Bioinspired super-tough polyurethane elastomers with block modules using sacrificial bonds

Abstract

Stretchable and self-healable elastomers with excellent mechanical properties can find attractive applications in electronic skin, soft robotics, and electrical devices. To date, it remains a huge challenge to synthesize self-healing elastomers that integrate extreme stretchability, relatively high toughness, and high self-recoverability. Herein, inspired by biological tissues and mussel byssus, we circumvent this dilemma by introducing multiple hydrogen bonds (UPy) and metal coordination bonds (DAP-Fe(III)) into a linear polyurethane network.
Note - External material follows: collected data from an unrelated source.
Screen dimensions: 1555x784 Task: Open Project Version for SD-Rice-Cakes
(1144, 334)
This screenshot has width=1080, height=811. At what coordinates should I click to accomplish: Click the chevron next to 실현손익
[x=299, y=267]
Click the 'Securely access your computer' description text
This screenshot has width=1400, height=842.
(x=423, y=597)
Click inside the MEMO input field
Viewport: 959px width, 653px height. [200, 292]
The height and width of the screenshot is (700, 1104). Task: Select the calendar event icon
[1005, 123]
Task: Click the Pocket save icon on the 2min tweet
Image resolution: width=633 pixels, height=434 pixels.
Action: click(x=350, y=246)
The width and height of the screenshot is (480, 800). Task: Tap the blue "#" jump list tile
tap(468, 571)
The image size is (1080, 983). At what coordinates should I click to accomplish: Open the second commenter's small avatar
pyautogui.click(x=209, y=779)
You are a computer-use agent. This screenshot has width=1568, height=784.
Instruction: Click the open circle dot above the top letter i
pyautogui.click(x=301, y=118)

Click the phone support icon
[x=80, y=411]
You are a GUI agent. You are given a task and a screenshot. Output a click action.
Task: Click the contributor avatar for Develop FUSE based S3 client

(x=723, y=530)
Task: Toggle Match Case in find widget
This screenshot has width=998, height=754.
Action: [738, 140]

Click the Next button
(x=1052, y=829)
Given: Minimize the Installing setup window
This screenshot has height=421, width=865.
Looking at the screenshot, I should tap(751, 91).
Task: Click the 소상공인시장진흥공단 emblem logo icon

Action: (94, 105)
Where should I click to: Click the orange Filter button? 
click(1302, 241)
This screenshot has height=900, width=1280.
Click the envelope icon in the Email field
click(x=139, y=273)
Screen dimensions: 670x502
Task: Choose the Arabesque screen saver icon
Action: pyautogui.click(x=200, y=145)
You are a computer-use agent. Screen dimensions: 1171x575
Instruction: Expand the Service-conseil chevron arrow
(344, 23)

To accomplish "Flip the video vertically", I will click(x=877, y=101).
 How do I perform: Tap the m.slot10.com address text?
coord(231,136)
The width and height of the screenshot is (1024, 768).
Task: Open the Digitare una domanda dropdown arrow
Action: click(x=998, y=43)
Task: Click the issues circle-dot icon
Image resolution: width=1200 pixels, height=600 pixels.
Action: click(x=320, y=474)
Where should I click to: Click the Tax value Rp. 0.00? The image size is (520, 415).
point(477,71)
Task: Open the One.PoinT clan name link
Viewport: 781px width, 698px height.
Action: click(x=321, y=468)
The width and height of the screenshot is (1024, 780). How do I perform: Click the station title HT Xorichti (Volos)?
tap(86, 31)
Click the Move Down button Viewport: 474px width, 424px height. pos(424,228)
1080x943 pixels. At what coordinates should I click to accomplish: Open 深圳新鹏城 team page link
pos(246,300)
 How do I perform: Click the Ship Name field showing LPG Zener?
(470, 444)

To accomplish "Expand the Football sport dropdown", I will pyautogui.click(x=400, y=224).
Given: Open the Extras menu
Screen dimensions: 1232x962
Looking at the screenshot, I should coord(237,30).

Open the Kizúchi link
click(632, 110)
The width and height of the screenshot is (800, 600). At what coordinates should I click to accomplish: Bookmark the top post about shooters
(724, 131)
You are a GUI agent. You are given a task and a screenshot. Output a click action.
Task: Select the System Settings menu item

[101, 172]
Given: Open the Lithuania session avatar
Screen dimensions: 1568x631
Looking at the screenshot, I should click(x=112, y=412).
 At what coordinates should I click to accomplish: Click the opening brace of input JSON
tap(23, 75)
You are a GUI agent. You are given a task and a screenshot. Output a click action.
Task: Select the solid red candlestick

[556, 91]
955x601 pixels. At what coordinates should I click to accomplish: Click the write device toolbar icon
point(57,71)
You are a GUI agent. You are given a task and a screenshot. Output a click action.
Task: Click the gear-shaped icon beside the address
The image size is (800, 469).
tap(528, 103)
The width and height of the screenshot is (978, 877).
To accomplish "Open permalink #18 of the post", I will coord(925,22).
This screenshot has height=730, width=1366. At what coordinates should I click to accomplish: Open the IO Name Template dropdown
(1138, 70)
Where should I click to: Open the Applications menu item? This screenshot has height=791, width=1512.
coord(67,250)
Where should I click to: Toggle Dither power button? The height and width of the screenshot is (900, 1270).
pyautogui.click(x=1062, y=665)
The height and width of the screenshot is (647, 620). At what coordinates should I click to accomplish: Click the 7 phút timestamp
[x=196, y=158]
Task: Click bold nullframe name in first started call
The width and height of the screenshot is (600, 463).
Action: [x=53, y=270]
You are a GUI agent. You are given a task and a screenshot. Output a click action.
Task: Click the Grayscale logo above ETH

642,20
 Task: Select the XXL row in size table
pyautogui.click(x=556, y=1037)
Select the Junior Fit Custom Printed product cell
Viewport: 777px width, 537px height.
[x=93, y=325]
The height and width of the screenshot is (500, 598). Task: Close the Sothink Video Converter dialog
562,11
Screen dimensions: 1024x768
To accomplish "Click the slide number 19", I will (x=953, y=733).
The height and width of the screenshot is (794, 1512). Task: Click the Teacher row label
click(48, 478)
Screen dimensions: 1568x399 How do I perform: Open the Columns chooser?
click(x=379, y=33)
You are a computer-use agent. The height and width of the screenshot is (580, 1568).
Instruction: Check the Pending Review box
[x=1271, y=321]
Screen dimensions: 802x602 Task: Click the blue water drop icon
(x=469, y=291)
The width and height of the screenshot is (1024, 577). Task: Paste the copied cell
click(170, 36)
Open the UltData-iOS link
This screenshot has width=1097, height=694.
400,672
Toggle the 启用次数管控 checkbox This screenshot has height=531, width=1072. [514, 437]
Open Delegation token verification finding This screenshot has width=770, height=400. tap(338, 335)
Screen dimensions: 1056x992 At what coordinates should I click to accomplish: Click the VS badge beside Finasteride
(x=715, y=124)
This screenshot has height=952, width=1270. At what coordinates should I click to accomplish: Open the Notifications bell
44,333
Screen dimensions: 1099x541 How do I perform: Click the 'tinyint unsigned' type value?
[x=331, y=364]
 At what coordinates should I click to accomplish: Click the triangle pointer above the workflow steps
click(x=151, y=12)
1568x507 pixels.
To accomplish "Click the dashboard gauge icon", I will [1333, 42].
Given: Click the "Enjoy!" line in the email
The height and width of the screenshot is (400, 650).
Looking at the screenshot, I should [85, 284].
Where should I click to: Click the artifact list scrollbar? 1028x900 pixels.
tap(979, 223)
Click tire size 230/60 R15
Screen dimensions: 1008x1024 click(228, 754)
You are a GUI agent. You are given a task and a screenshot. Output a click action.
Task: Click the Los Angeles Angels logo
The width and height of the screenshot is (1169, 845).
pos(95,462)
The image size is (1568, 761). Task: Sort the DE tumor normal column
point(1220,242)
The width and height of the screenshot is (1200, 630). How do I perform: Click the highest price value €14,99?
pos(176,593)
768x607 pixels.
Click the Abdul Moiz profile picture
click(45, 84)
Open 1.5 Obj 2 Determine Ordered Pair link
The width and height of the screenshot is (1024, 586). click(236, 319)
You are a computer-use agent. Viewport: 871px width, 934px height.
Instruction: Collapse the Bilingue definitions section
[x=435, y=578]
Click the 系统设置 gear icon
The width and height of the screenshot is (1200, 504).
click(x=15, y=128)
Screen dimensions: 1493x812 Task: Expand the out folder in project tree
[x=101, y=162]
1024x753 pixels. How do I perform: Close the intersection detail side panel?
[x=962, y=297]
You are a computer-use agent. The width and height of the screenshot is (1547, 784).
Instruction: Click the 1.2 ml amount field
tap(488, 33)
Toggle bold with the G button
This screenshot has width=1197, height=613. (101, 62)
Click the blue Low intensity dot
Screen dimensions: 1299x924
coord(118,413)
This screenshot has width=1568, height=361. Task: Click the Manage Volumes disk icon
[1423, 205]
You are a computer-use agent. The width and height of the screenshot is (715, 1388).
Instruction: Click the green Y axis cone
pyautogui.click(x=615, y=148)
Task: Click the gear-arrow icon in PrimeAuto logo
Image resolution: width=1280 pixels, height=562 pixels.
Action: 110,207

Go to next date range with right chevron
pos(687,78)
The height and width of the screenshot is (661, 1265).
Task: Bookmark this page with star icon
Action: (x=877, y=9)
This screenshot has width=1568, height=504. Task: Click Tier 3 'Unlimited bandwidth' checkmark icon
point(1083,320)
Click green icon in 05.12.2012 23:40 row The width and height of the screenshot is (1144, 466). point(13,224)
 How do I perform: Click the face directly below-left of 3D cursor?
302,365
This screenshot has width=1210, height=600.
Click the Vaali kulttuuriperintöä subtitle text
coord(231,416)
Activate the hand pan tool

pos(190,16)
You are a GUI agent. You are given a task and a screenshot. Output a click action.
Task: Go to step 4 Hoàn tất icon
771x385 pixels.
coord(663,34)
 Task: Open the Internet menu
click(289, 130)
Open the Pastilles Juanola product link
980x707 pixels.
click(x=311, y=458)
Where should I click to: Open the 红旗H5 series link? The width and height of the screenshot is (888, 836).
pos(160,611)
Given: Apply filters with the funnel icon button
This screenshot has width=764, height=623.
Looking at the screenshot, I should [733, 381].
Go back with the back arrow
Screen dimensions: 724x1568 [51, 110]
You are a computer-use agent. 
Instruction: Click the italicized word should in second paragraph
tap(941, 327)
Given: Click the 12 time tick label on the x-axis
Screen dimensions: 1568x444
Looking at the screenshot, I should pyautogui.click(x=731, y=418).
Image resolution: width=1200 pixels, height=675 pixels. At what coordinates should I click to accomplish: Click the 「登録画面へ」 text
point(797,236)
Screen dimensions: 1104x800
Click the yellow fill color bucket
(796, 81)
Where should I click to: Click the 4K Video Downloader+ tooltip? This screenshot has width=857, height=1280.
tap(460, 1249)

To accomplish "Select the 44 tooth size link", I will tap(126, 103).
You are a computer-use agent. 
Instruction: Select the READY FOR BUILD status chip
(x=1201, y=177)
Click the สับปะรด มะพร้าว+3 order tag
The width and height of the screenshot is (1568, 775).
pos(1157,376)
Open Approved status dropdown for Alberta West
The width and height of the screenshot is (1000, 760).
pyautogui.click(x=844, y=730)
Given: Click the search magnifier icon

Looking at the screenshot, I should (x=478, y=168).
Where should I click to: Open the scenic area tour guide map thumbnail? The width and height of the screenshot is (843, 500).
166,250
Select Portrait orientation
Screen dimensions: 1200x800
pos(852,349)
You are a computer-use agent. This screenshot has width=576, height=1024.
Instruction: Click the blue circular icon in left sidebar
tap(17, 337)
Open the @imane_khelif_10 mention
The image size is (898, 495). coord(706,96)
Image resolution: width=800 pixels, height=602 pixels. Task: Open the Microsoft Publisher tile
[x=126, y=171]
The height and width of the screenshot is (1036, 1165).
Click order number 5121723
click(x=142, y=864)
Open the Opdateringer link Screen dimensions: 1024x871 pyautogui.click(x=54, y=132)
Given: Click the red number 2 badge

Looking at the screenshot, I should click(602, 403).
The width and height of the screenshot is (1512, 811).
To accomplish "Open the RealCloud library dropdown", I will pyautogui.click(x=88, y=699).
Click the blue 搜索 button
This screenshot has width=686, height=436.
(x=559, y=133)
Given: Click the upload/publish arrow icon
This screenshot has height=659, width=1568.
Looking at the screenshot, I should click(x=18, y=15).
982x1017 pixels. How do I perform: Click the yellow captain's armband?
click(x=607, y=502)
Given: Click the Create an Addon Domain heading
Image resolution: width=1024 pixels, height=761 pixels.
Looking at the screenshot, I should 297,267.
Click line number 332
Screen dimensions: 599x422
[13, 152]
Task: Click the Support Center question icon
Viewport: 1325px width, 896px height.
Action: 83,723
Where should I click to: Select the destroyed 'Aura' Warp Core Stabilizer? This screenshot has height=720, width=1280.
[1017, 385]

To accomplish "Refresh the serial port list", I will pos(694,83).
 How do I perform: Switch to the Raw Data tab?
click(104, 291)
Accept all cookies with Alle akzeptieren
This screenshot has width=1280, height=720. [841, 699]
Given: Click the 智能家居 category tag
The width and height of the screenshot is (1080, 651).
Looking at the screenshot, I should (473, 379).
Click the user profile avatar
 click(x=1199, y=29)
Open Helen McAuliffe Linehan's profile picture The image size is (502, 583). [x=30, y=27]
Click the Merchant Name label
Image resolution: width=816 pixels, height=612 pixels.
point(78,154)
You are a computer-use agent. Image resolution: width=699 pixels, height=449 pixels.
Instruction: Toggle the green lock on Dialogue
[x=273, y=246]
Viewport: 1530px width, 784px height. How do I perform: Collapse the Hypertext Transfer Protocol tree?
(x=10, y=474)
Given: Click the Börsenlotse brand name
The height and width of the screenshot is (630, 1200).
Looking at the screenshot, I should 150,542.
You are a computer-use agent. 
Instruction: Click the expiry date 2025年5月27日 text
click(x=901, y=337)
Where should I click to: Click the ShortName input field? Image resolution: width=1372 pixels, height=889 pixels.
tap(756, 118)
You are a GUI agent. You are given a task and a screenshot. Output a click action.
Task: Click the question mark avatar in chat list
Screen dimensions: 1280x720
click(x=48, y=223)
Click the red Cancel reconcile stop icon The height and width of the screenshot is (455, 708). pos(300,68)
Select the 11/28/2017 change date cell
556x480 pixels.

The self-complementary quadruple hydrogen-bond interactions between UPy dimers were incorporated as physical cross-linkages, with greatly enhanced mechanical strength and high stretchability. In addition, strong Fe-coordination bonds can readily break and re-form, a feature that facilitates energy dissipation during stretching, leading to significantly improved robustness while maintaining stretchability. The polyurethane elastomer exhibited all the desired properties, including high tensile stress (∼30 MPa), high stretchability (∼4100%), exceptional toughness (∼470 MJ m⁻³), excellent self-recoverability, and self-healing ability. This biomimetic strategy of using synergistic dynamic bonds as block modules is an alternative approach for obtaining advanced polymers.